Out of the lines below, please list those that hold the string "handle".

(Beginning of THE DATA)

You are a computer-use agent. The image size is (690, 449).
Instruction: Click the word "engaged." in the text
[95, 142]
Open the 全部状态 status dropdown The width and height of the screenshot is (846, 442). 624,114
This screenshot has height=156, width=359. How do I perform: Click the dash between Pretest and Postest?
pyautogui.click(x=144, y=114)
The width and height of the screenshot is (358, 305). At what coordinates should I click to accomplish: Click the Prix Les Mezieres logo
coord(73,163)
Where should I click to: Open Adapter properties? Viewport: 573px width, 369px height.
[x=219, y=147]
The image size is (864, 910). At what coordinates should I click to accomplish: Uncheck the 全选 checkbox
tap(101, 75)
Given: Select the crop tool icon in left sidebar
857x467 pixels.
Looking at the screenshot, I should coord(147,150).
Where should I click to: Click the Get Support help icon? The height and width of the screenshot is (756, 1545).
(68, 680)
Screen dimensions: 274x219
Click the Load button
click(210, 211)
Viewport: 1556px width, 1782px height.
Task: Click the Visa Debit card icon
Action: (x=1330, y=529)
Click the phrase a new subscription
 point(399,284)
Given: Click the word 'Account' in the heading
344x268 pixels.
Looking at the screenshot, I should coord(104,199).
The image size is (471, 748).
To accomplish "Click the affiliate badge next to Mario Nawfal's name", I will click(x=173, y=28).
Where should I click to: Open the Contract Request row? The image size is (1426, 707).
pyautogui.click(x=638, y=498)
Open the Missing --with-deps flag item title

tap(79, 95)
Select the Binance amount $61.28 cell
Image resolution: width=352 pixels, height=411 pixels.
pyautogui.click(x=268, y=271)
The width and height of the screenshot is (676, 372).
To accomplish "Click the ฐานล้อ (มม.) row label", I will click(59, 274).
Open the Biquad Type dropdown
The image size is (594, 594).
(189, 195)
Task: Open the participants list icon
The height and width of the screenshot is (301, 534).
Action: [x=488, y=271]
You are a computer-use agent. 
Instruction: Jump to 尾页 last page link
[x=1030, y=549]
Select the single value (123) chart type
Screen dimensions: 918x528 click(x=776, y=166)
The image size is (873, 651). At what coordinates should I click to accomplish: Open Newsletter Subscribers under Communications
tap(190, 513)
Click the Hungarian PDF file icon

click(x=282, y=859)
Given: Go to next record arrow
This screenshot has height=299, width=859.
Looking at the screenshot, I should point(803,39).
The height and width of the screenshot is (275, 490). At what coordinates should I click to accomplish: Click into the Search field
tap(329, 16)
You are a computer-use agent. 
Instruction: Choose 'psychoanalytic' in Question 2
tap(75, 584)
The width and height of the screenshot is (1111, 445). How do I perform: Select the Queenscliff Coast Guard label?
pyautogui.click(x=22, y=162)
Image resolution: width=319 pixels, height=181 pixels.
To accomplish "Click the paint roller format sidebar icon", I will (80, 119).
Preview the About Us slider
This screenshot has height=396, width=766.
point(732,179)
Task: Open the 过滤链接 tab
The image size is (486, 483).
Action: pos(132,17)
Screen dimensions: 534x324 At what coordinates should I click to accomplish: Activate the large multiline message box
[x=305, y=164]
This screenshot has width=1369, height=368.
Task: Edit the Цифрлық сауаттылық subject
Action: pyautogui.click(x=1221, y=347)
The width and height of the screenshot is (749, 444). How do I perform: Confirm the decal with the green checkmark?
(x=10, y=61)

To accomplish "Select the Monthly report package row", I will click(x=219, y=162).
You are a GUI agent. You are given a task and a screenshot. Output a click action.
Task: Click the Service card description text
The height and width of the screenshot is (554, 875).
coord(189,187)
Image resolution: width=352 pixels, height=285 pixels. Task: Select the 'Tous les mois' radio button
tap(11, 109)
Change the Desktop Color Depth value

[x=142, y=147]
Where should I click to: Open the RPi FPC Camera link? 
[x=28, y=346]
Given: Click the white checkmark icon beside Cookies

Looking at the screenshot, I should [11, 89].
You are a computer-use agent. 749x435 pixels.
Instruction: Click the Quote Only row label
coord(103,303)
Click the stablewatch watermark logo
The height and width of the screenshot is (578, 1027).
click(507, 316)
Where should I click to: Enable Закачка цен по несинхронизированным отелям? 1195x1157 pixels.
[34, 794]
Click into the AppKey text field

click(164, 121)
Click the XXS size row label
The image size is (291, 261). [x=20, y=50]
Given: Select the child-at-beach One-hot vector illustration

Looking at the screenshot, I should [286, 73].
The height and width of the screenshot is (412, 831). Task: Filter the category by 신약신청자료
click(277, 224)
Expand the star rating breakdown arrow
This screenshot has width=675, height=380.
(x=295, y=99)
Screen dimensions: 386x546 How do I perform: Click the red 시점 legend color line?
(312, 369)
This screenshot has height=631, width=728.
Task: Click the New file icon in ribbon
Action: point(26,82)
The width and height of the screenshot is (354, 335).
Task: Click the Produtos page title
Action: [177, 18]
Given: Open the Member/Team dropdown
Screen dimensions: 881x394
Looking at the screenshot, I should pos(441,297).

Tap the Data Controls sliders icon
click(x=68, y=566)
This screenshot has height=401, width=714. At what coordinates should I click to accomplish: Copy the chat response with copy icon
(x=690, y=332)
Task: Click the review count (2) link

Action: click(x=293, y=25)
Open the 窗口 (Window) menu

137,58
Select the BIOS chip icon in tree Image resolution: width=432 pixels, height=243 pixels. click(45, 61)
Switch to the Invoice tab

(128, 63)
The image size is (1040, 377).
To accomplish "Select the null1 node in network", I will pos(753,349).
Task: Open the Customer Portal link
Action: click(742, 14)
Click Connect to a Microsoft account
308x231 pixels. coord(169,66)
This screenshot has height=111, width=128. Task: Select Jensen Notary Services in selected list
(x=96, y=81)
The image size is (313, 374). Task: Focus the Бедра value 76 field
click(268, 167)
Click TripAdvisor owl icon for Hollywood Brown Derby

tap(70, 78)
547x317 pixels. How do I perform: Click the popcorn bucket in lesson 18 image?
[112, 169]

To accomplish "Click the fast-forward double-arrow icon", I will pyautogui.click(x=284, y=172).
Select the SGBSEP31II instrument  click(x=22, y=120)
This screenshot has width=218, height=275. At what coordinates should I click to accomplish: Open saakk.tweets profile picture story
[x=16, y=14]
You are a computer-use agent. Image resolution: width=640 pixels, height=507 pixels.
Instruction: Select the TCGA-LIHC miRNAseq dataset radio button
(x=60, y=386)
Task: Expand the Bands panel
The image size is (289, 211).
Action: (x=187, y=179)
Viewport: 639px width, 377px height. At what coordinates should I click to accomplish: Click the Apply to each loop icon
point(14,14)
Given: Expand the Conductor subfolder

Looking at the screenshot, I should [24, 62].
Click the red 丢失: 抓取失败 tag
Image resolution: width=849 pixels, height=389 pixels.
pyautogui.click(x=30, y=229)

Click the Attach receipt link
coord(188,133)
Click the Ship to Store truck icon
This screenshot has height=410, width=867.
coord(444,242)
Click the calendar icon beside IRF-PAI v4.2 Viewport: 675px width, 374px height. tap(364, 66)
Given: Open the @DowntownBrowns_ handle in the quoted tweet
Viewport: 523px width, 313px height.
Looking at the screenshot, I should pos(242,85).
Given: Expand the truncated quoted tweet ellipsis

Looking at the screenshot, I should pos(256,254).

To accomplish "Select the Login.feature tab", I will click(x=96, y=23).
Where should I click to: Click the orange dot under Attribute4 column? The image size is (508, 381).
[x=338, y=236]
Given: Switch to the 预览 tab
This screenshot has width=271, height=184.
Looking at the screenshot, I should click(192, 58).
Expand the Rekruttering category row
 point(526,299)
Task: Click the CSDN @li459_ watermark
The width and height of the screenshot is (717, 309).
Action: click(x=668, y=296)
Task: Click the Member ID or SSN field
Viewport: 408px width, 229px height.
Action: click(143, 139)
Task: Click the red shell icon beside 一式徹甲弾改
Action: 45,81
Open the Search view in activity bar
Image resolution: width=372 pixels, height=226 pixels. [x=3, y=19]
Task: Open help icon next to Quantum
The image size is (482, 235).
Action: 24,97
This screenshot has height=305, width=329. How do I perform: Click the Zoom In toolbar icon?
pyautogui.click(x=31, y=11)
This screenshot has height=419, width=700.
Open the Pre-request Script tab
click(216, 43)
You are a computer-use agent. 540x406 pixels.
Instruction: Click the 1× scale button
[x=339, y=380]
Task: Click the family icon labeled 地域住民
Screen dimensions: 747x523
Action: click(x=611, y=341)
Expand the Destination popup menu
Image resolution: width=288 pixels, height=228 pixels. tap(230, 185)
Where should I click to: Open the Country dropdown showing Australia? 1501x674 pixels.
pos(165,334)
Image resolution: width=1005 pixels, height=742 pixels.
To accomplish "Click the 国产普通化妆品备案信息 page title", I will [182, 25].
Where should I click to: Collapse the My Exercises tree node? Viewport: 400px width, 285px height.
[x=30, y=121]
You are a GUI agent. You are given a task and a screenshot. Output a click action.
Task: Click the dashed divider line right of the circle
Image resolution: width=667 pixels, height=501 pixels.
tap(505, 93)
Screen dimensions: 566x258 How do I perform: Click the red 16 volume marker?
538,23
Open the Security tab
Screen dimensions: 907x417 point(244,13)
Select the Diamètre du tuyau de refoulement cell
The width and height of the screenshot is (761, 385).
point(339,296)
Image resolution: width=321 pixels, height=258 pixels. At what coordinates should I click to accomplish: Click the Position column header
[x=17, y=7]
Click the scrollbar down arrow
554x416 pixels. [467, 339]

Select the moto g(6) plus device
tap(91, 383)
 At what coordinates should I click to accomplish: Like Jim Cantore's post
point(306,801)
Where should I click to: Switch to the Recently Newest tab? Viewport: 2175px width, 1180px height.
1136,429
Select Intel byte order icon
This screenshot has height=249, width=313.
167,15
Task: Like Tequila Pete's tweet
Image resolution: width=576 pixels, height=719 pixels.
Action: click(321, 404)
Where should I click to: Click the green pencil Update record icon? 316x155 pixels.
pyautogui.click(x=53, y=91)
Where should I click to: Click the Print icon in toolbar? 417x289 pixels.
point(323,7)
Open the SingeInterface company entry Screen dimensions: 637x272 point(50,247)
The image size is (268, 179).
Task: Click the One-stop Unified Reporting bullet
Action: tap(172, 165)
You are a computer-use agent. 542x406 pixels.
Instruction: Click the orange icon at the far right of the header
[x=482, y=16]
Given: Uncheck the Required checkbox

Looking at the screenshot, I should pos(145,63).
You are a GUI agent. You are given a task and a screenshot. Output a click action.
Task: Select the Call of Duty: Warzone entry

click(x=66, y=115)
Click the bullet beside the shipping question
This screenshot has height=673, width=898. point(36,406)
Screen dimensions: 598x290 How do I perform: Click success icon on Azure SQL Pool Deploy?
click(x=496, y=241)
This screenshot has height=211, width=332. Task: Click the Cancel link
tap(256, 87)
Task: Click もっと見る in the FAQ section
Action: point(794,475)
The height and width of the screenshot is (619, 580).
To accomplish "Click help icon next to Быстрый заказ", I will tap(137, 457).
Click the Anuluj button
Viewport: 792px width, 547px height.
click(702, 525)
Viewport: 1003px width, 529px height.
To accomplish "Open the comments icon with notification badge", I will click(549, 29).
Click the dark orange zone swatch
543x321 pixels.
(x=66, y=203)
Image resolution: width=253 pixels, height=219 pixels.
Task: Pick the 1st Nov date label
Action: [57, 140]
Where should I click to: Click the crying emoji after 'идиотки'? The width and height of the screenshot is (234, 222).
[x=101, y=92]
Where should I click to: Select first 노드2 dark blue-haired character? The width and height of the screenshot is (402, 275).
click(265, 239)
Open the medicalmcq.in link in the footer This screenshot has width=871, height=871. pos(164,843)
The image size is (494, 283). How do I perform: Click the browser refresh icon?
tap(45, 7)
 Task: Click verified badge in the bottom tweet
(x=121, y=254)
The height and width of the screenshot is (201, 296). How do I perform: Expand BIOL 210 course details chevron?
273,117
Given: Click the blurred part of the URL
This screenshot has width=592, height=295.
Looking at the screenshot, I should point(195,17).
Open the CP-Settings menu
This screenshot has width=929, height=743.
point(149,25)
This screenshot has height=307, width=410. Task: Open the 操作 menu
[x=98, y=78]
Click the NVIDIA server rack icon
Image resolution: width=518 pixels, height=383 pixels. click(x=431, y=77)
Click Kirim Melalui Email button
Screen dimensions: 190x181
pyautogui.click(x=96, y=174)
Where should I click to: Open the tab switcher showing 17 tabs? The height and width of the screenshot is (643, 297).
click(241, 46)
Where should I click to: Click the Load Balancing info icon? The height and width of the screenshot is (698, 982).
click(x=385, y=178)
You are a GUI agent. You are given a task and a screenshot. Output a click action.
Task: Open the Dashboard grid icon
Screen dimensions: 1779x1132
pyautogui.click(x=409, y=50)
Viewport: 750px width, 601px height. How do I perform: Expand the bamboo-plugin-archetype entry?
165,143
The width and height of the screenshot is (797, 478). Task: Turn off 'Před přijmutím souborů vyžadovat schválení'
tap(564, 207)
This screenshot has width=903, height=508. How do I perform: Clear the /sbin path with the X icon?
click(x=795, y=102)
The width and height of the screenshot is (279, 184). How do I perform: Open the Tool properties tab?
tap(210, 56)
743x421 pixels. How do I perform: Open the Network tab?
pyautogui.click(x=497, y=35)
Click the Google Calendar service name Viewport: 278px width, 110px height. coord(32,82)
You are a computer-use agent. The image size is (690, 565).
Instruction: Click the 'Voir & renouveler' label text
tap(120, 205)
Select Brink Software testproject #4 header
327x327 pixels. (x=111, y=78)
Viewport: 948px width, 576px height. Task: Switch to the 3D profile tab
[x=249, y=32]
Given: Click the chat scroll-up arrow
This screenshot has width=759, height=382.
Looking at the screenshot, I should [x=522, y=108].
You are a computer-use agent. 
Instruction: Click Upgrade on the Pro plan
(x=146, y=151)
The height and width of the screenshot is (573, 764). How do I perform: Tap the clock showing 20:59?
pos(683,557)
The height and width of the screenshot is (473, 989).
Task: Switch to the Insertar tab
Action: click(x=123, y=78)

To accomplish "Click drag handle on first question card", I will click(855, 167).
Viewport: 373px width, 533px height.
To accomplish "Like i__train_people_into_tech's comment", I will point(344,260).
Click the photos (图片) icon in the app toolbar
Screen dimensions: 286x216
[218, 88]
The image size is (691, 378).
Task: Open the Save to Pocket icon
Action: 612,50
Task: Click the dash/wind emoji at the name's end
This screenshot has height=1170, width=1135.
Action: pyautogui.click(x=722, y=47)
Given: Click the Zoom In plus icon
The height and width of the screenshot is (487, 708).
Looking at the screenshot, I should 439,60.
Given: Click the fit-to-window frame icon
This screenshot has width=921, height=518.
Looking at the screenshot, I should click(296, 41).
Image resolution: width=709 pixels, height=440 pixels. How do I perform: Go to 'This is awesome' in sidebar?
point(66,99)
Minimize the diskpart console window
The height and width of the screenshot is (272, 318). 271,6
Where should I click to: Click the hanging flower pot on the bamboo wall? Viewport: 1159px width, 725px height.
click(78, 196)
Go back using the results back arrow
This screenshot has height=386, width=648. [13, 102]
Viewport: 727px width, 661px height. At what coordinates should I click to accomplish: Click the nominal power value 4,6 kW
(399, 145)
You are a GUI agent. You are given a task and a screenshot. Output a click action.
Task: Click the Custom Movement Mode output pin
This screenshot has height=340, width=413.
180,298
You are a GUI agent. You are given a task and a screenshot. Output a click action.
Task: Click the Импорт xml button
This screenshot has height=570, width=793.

(End of THE DATA)

## FINAL ANSWER
Given: Open the @DowntownBrowns_ handle in the quoted tweet
To accomplish "Click drag handle on first question card", I will click(855, 167).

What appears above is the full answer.